Data ->
───

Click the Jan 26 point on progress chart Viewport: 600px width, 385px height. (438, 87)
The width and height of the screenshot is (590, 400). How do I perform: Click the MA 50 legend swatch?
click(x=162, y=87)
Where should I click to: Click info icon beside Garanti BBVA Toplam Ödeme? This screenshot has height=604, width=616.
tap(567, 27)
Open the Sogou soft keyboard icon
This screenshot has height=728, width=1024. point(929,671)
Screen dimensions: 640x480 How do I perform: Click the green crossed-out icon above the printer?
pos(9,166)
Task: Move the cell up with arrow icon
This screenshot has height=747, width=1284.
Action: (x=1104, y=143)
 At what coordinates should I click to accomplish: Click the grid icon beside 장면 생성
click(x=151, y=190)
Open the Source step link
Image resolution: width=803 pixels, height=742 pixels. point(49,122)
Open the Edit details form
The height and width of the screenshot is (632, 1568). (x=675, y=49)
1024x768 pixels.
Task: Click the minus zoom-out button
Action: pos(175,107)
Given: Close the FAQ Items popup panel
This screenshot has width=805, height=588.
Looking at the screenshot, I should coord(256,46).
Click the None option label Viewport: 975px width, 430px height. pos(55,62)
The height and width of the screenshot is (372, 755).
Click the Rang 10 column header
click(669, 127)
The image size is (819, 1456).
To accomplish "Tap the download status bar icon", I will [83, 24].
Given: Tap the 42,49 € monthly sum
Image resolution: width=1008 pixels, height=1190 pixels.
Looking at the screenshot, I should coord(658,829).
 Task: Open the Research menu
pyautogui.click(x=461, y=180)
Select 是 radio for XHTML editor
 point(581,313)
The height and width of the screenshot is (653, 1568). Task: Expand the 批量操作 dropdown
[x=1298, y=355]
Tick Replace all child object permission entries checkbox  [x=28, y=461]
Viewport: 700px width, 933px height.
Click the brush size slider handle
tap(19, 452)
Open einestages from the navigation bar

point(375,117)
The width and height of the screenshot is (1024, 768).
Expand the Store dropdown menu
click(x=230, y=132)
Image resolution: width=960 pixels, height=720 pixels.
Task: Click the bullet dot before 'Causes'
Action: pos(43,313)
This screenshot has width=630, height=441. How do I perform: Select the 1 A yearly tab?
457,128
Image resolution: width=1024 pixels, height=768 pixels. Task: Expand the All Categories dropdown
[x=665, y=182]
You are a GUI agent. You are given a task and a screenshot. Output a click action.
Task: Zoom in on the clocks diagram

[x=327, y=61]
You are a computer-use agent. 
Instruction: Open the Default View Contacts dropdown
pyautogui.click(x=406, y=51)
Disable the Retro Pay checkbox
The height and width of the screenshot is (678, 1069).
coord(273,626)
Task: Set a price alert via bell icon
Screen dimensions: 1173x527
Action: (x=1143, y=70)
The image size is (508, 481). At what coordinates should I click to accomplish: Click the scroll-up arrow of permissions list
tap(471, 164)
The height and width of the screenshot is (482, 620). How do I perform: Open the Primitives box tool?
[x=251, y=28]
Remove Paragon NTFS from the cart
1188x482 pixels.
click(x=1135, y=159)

───

What you will do ->
Give the data again, exactly as it appears above.

Exercise result ->
Click the Jan 26 point on progress chart Viewport: 600px width, 385px height. (438, 87)
The width and height of the screenshot is (590, 400). How do I perform: Click the MA 50 legend swatch?
click(x=162, y=87)
Where should I click to: Click info icon beside Garanti BBVA Toplam Ödeme? This screenshot has height=604, width=616.
tap(567, 27)
Open the Sogou soft keyboard icon
This screenshot has height=728, width=1024. point(929,671)
Screen dimensions: 640x480 How do I perform: Click the green crossed-out icon above the printer?
pos(9,166)
Task: Move the cell up with arrow icon
This screenshot has height=747, width=1284.
Action: (x=1104, y=143)
 At what coordinates should I click to accomplish: Click the grid icon beside 장면 생성
click(x=151, y=190)
Open the Source step link
Image resolution: width=803 pixels, height=742 pixels. point(49,122)
Open the Edit details form
The height and width of the screenshot is (632, 1568). (x=675, y=49)
1024x768 pixels.
Task: Click the minus zoom-out button
Action: pos(175,107)
Given: Close the FAQ Items popup panel
This screenshot has width=805, height=588.
Looking at the screenshot, I should coord(256,46).
Click the None option label Viewport: 975px width, 430px height. pos(55,62)
The height and width of the screenshot is (372, 755).
Click the Rang 10 column header
click(669, 127)
The image size is (819, 1456).
To accomplish "Tap the download status bar icon", I will [83, 24].
Given: Tap the 42,49 € monthly sum
Image resolution: width=1008 pixels, height=1190 pixels.
Looking at the screenshot, I should coord(658,829).
 Task: Open the Research menu
pyautogui.click(x=461, y=180)
Select 是 radio for XHTML editor
 point(581,313)
The height and width of the screenshot is (653, 1568). Task: Expand the 批量操作 dropdown
[x=1298, y=355]
Tick Replace all child object permission entries checkbox  [x=28, y=461]
Viewport: 700px width, 933px height.
Click the brush size slider handle
tap(19, 452)
Open einestages from the navigation bar

point(375,117)
The width and height of the screenshot is (1024, 768).
Expand the Store dropdown menu
click(x=230, y=132)
Image resolution: width=960 pixels, height=720 pixels.
Task: Click the bullet dot before 'Causes'
Action: pos(43,313)
This screenshot has width=630, height=441. How do I perform: Select the 1 A yearly tab?
457,128
Image resolution: width=1024 pixels, height=768 pixels. Task: Expand the All Categories dropdown
[x=665, y=182]
You are a GUI agent. You are given a task and a screenshot. Output a click action.
Task: Zoom in on the clocks diagram

[x=327, y=61]
You are a computer-use agent. 
Instruction: Open the Default View Contacts dropdown
pyautogui.click(x=406, y=51)
Disable the Retro Pay checkbox
The height and width of the screenshot is (678, 1069).
coord(273,626)
Task: Set a price alert via bell icon
Screen dimensions: 1173x527
Action: (x=1143, y=70)
The image size is (508, 481). At what coordinates should I click to accomplish: Click the scroll-up arrow of permissions list
tap(471, 164)
The height and width of the screenshot is (482, 620). How do I perform: Open the Primitives box tool?
[x=251, y=28]
Remove Paragon NTFS from the cart
1188x482 pixels.
click(x=1135, y=159)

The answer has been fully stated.